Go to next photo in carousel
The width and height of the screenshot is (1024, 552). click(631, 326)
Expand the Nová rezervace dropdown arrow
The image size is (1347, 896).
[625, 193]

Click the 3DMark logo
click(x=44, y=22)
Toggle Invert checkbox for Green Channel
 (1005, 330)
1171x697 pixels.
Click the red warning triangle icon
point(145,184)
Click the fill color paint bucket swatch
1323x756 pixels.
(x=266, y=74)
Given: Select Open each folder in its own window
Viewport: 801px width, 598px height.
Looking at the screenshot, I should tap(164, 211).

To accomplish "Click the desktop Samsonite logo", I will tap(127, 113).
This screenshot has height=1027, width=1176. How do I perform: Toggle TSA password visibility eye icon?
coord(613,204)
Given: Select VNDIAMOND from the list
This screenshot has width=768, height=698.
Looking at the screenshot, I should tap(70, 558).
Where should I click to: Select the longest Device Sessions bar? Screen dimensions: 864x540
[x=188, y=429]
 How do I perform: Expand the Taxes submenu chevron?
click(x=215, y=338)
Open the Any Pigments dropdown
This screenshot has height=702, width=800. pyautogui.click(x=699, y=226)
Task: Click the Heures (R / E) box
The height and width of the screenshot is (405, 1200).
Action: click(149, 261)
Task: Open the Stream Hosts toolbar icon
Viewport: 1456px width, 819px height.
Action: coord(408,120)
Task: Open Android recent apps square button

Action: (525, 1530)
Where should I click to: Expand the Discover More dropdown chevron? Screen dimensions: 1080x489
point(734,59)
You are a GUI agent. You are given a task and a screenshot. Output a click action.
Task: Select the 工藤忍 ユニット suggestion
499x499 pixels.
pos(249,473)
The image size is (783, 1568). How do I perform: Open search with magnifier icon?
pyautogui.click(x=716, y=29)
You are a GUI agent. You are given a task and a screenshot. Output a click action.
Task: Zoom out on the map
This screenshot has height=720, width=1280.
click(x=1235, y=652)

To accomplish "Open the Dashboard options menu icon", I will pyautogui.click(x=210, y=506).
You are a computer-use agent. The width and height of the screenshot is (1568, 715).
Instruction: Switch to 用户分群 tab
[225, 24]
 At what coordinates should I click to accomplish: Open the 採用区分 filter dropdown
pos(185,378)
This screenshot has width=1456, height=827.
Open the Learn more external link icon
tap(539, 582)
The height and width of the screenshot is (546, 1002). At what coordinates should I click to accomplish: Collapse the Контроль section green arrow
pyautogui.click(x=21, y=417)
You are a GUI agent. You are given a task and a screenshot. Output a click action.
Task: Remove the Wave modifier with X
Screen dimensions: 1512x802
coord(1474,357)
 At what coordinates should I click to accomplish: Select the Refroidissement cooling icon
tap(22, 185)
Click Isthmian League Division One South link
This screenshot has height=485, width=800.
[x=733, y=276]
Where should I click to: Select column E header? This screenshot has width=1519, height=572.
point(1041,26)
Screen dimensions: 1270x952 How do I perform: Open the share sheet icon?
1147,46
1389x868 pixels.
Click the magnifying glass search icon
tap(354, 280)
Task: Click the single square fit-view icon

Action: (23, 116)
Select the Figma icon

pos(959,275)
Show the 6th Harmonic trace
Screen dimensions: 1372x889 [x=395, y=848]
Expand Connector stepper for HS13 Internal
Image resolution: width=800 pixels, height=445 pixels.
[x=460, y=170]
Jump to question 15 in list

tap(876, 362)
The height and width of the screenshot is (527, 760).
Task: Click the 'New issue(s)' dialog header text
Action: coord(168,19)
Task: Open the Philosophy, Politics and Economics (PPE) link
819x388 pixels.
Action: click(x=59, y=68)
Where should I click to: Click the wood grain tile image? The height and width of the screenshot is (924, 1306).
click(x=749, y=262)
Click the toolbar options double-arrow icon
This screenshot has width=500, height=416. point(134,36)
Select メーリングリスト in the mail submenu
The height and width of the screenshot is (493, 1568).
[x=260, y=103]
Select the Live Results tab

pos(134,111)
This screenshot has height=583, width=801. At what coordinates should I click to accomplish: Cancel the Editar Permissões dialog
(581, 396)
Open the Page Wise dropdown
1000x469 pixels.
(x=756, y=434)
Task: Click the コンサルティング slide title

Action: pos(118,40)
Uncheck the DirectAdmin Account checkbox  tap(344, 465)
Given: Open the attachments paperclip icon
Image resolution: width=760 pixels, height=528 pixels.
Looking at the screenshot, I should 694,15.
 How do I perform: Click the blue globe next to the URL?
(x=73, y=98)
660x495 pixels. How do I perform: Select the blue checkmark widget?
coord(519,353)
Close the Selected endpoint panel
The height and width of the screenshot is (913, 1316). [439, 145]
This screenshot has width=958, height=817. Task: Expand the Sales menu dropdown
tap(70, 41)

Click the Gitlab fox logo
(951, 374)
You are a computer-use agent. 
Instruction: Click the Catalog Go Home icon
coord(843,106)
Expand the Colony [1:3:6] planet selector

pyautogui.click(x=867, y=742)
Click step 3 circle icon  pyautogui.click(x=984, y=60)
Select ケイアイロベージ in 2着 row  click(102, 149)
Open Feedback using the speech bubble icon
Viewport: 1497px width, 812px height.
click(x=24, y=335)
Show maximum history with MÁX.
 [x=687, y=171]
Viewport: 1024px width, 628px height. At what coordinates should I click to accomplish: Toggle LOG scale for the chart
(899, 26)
================================
Task to carry out: Put the lines of the entries above into a JSON list of strings, starting at the line that contains "will pyautogui.click(x=210, y=506)." and ending at the line that contains "pyautogui.click(x=21, y=417)". Use one string per line and leave out any blank lines.

The answer:
[
  "To accomplish \"Open the Dashboard options menu icon\", I will pyautogui.click(x=210, y=506).",
  "You are a computer-use agent. The width and height of the screenshot is (1568, 715).",
  "Instruction: Switch to 用户分群 tab",
  "[225, 24]",
  " At what coordinates should I click to accomplish: Open the 採用区分 filter dropdown",
  "pos(185,378)",
  "This screenshot has width=1456, height=827.",
  "Open the Learn more external link icon",
  "tap(539, 582)",
  "The height and width of the screenshot is (546, 1002). At what coordinates should I click to accomplish: Collapse the Контроль section green arrow",
  "pyautogui.click(x=21, y=417)"
]